Start of DATA FOR THE TASK

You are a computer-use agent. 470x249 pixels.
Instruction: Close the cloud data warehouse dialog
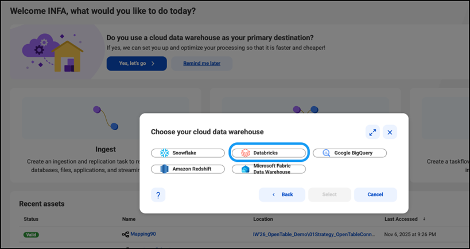point(390,132)
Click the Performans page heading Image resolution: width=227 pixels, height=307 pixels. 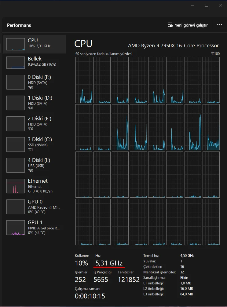[19, 25]
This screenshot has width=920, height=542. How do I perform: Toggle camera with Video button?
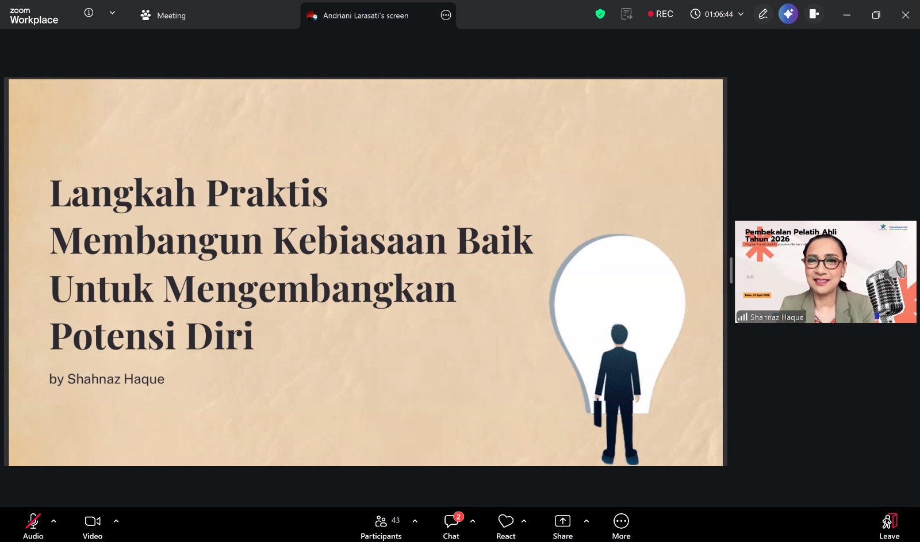92,526
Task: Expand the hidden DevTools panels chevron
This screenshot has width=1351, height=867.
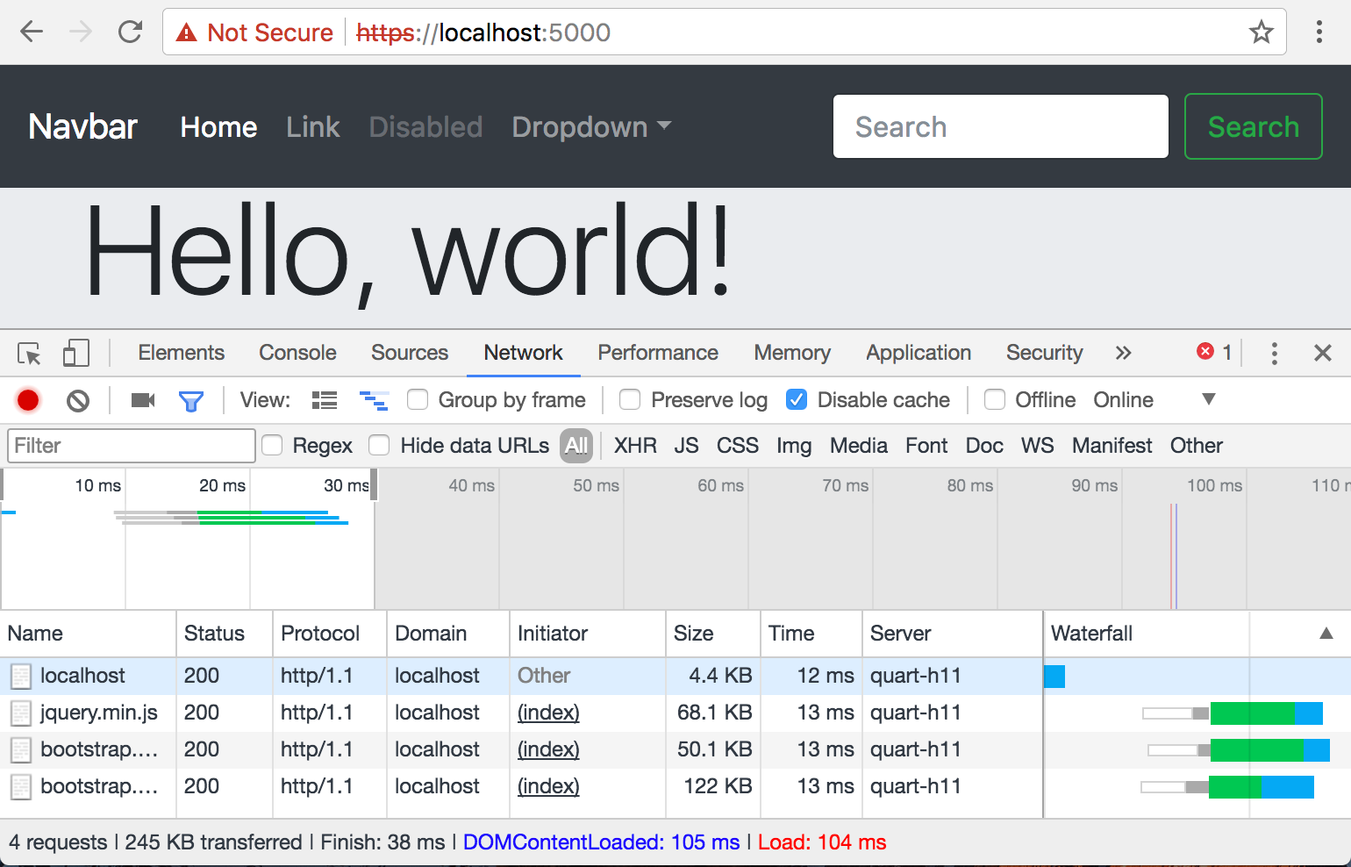Action: (1124, 352)
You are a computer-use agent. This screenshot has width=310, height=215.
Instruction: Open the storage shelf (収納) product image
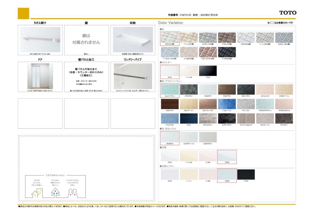(133, 39)
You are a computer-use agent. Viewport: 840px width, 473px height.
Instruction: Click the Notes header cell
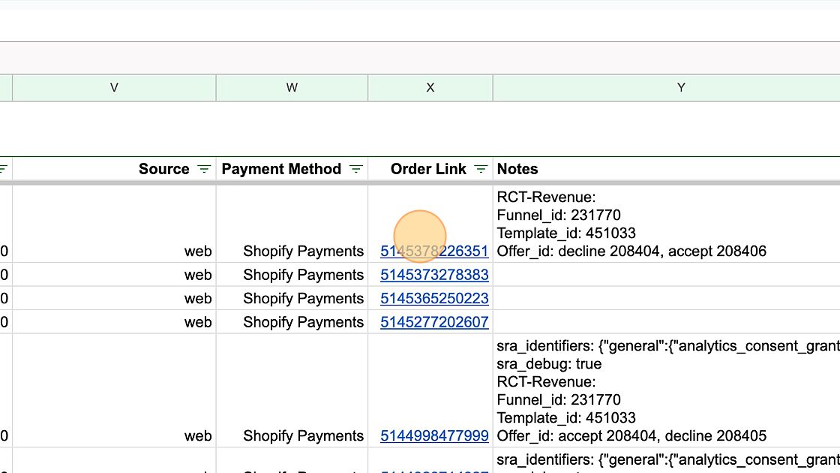pyautogui.click(x=518, y=170)
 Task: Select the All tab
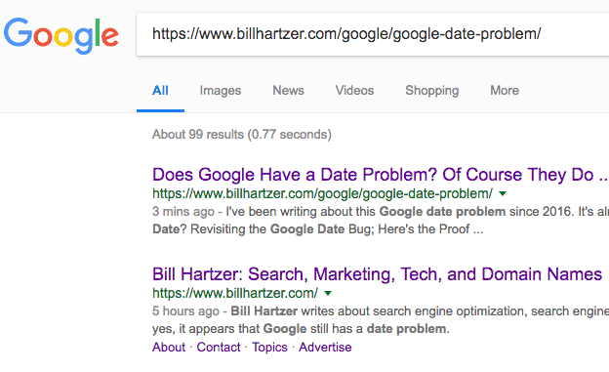160,90
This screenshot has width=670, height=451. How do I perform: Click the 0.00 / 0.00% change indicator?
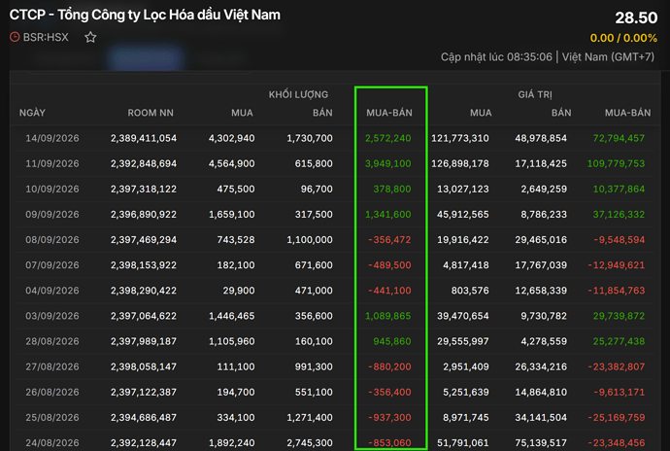click(x=623, y=38)
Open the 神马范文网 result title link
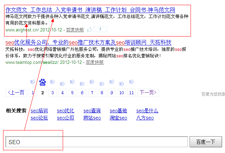 [90, 10]
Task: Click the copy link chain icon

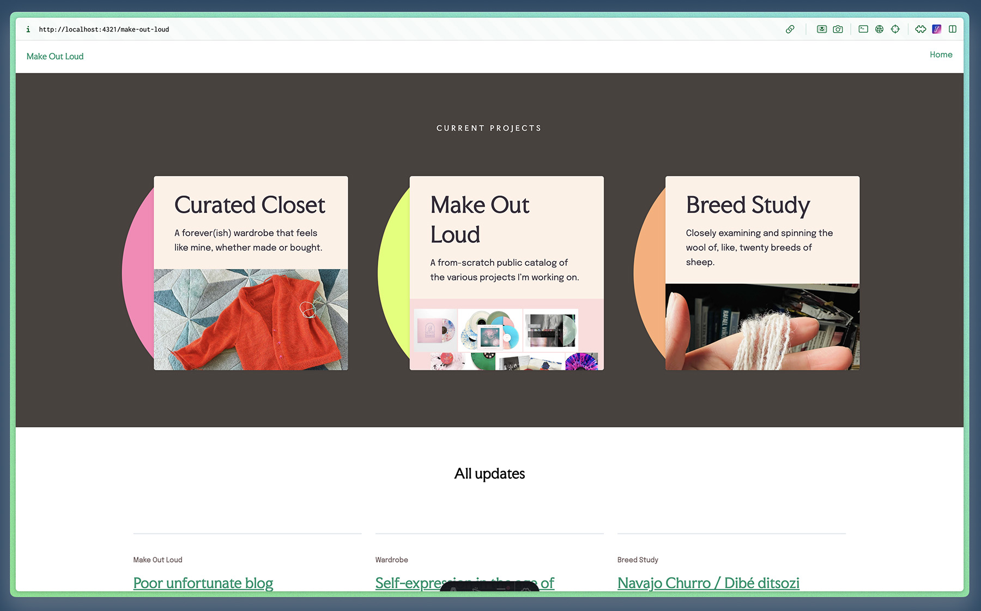Action: click(x=790, y=29)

End of DATA FOR THE TASK

Nothing but the lines above from the line with "This screenshot has width=920, height=542." up to and including the line with "You are a computer-use agent. This" should be returned, exactly as written and without pictures.

— SOLUTION TO THIS TASK —
This screenshot has width=920, height=542. How do I perform: Toggle camera with Video button?
92,526
Task: Expand the hidden DevTools panels chevron
This screenshot has width=1351, height=867.
Action: (1124, 352)
You are a computer-use agent. This screenshot has width=310, height=215.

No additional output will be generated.